Exercise objective -
Word for word, copy each record that comes after this.

Task inputs -
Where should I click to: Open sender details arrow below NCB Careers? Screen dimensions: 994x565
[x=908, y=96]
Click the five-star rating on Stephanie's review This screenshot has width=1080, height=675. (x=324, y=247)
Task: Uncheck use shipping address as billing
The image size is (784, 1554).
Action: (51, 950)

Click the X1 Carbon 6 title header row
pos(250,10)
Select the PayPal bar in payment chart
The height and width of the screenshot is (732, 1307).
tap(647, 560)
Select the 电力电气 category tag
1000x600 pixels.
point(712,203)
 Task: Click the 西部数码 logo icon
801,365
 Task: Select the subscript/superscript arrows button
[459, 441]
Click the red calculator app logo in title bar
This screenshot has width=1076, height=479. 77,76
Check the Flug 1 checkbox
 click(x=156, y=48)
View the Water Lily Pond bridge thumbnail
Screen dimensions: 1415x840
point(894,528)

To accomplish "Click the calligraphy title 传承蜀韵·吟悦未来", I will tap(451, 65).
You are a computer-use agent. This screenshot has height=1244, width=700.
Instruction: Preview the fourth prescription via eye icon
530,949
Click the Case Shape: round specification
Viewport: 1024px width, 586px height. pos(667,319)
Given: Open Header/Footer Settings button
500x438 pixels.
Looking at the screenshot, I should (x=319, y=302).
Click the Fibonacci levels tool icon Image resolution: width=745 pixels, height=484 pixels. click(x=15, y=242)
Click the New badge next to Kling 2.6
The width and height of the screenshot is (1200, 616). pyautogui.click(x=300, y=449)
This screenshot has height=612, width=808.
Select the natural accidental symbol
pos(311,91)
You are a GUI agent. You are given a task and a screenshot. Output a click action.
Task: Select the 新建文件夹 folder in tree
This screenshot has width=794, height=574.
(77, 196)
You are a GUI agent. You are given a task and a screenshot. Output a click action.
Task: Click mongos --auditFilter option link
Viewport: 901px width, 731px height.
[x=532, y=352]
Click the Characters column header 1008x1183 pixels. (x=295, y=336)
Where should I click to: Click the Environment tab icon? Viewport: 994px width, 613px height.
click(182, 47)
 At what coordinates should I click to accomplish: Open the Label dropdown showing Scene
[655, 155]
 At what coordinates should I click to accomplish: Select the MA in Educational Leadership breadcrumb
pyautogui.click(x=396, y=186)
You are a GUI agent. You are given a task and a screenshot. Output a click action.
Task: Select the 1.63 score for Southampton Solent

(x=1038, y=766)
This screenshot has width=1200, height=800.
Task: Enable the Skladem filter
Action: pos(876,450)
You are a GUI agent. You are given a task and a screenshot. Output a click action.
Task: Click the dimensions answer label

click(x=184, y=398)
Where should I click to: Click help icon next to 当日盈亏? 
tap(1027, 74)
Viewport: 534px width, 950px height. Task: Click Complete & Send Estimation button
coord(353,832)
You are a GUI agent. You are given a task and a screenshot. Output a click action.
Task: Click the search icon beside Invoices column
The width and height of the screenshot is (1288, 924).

Task answer -
Where should I click to: Open sender details arrow below NCB Careers? Screen dimensions: 994x565
[x=908, y=96]
Click the five-star rating on Stephanie's review This screenshot has width=1080, height=675. (x=324, y=247)
Task: Uncheck use shipping address as billing
The image size is (784, 1554).
Action: (51, 950)

Click the X1 Carbon 6 title header row
pos(250,10)
Select the PayPal bar in payment chart
The height and width of the screenshot is (732, 1307).
tap(647, 560)
Select the 电力电气 category tag
1000x600 pixels.
point(712,203)
 Task: Click the 西部数码 logo icon
801,365
 Task: Select the subscript/superscript arrows button
[459, 441]
Click the red calculator app logo in title bar
This screenshot has width=1076, height=479. 77,76
Check the Flug 1 checkbox
 click(x=156, y=48)
View the Water Lily Pond bridge thumbnail
Screen dimensions: 1415x840
point(894,528)

To accomplish "Click the calligraphy title 传承蜀韵·吟悦未来", I will tap(451, 65).
You are a computer-use agent. This screenshot has height=1244, width=700.
Instruction: Preview the fourth prescription via eye icon
530,949
Click the Case Shape: round specification
Viewport: 1024px width, 586px height. pos(667,319)
Given: Open Header/Footer Settings button
500x438 pixels.
Looking at the screenshot, I should (x=319, y=302).
Click the Fibonacci levels tool icon Image resolution: width=745 pixels, height=484 pixels. click(x=15, y=242)
Click the New badge next to Kling 2.6
The width and height of the screenshot is (1200, 616). pyautogui.click(x=300, y=449)
This screenshot has height=612, width=808.
Select the natural accidental symbol
pos(311,91)
You are a GUI agent. You are given a task and a screenshot. Output a click action.
Task: Select the 新建文件夹 folder in tree
This screenshot has width=794, height=574.
(77, 196)
You are a GUI agent. You are given a task and a screenshot. Output a click action.
Task: Click mongos --auditFilter option link
Viewport: 901px width, 731px height.
[x=532, y=352]
Click the Characters column header 1008x1183 pixels. (x=295, y=336)
Where should I click to: Click the Environment tab icon? Viewport: 994px width, 613px height.
click(182, 47)
 At what coordinates should I click to accomplish: Open the Label dropdown showing Scene
[655, 155]
 At what coordinates should I click to accomplish: Select the MA in Educational Leadership breadcrumb
pyautogui.click(x=396, y=186)
You are a GUI agent. You are given a task and a screenshot. Output a click action.
Task: Select the 1.63 score for Southampton Solent

(x=1038, y=766)
This screenshot has width=1200, height=800.
Task: Enable the Skladem filter
Action: pos(876,450)
You are a GUI agent. You are given a task and a screenshot. Output a click action.
Task: Click the dimensions answer label

click(x=184, y=398)
Where should I click to: Click help icon next to 当日盈亏? 
tap(1027, 74)
Viewport: 534px width, 950px height. Task: Click Complete & Send Estimation button
coord(353,832)
You are a GUI agent. You are given a task and a screenshot. Output a click action.
Task: Click the search icon beside Invoices column
The width and height of the screenshot is (1288, 924).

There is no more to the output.